About this task:
Copy the data as given. No line may be skipped.

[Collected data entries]
· · ·
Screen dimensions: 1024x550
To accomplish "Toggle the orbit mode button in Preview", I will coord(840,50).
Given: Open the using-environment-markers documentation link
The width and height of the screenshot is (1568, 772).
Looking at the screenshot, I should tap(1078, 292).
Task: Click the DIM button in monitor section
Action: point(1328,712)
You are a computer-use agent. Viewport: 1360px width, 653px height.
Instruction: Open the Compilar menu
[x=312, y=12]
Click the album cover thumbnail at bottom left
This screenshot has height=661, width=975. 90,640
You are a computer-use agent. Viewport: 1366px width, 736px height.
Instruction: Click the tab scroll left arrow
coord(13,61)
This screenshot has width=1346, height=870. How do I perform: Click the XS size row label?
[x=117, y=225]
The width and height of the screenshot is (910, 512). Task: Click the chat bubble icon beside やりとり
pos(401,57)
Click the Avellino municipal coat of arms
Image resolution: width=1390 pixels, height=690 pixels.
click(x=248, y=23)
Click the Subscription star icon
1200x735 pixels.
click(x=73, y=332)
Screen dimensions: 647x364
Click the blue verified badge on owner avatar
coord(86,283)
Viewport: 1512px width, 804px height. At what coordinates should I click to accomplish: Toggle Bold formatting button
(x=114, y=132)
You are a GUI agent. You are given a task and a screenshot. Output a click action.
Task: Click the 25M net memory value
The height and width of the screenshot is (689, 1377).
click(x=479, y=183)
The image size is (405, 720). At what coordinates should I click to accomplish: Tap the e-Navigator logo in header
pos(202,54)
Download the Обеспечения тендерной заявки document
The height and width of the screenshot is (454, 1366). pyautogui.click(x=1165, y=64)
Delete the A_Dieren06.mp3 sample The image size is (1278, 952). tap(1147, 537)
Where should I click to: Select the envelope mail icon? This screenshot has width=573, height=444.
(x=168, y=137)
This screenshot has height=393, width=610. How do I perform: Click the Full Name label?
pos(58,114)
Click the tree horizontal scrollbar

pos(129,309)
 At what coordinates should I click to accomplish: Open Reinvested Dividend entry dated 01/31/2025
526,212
· · ·
Solution to this task:
Screen dimensions: 1024x550
To accomplish "Toggle the orbit mode button in Preview", I will coord(840,50).
Given: Open the using-environment-markers documentation link
The width and height of the screenshot is (1568, 772).
Looking at the screenshot, I should tap(1078, 292).
Task: Click the DIM button in monitor section
Action: point(1328,712)
You are a computer-use agent. Viewport: 1360px width, 653px height.
Instruction: Open the Compilar menu
[x=312, y=12]
Click the album cover thumbnail at bottom left
This screenshot has height=661, width=975. 90,640
You are a computer-use agent. Viewport: 1366px width, 736px height.
Instruction: Click the tab scroll left arrow
coord(13,61)
This screenshot has width=1346, height=870. How do I perform: Click the XS size row label?
[x=117, y=225]
The width and height of the screenshot is (910, 512). Task: Click the chat bubble icon beside やりとり
pos(401,57)
Click the Avellino municipal coat of arms
Image resolution: width=1390 pixels, height=690 pixels.
click(x=248, y=23)
Click the Subscription star icon
1200x735 pixels.
click(x=73, y=332)
Screen dimensions: 647x364
Click the blue verified badge on owner avatar
coord(86,283)
Viewport: 1512px width, 804px height. At what coordinates should I click to accomplish: Toggle Bold formatting button
(x=114, y=132)
You are a GUI agent. You are given a task and a screenshot. Output a click action.
Task: Click the 25M net memory value
The height and width of the screenshot is (689, 1377).
click(x=479, y=183)
The image size is (405, 720). At what coordinates should I click to accomplish: Tap the e-Navigator logo in header
pos(202,54)
Download the Обеспечения тендерной заявки document
The height and width of the screenshot is (454, 1366). pyautogui.click(x=1165, y=64)
Delete the A_Dieren06.mp3 sample The image size is (1278, 952). tap(1147, 537)
Where should I click to: Select the envelope mail icon? This screenshot has width=573, height=444.
(x=168, y=137)
This screenshot has height=393, width=610. How do I perform: Click the Full Name label?
pos(58,114)
Click the tree horizontal scrollbar

pos(129,309)
 At what coordinates should I click to accomplish: Open Reinvested Dividend entry dated 01/31/2025
526,212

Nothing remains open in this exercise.